Laurent Fabius se voit second au premier tour du PS puis gagnant
L'ancien Premier Ministre ne recule devant aucune formule pour tenter d'inverser les tendances. Il appelle à une gauche décomplexée et en fournit un premier exemple pratique en se donnant gagnant de l'investiture socialiste.
Le rebond de L. Fabius est conditionné à sa capacité à incarner le changement davantage que la gauche.
Le comble de la fracture entre la classe politique et l'opinion est intervenu lors du référendum sur le traité constitutionnel européen qui a vu l'échec de l'ensemble des « partis de Pouvoir », coalition pourtant composée de l'UMP, de l'UDF et d'une partie du PS.

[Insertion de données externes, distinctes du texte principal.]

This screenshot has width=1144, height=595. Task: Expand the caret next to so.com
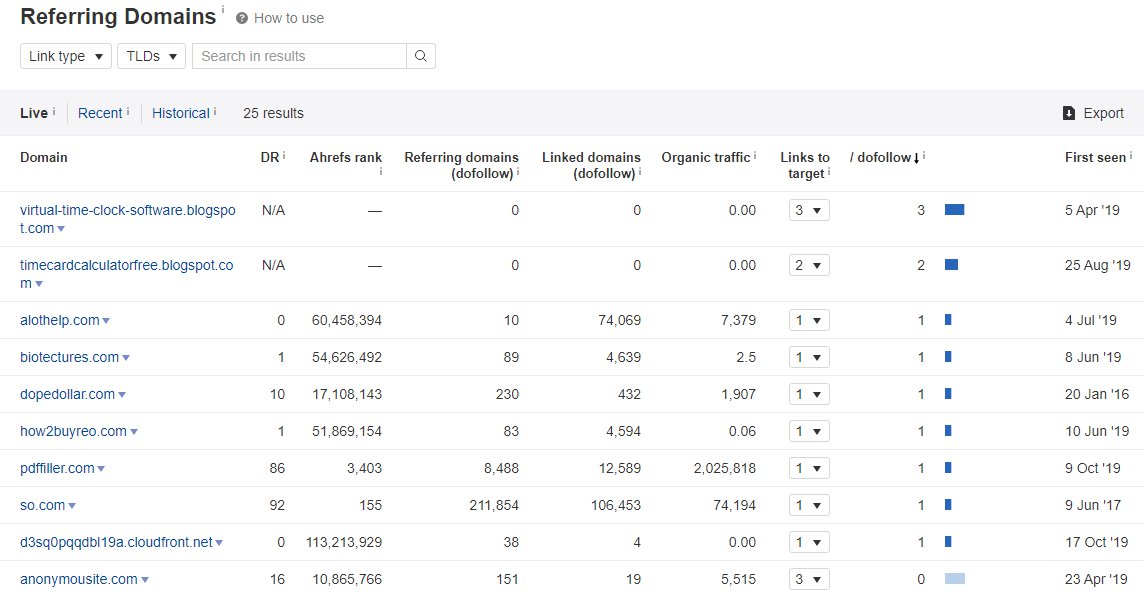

A ce stade, force est de constater que Laurent Fabius a remarquablement pressenti le choc.
De nouvelles étapes ont constitué des fractures supplémentaires qui font que le Pouvoir est devenu l'autre et parfois même l'ennemi comme on le voyait ou on l'entendait lors des manifestations étudiantes contre le CPE.

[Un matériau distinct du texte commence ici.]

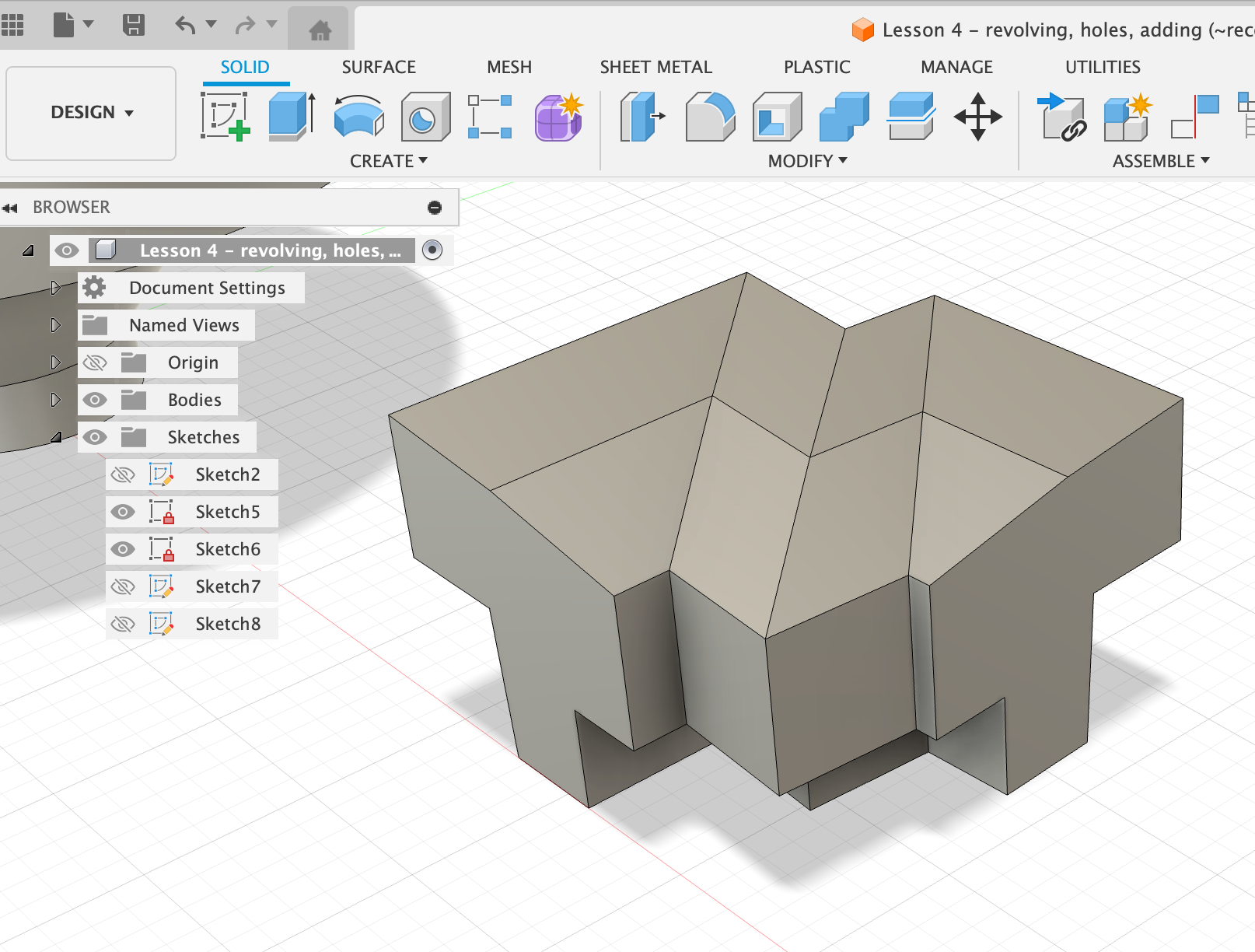Screen dimensions: 1255x952
Task: Expand the Bodies tree node
Action: pos(55,400)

Si les peuples ne savent pas encore ce qu'ils veulent, ils savent ce qu'ils ne veulent plus. Ségolène Royal a su capter cette aspiration au changement. Laurent Fabius pas encore. C'est probablement là le vrai tournant de la primaire au sein du PS : que L. Fabius soit devenu le champion de la gauche et non pas le champion du vrai changement.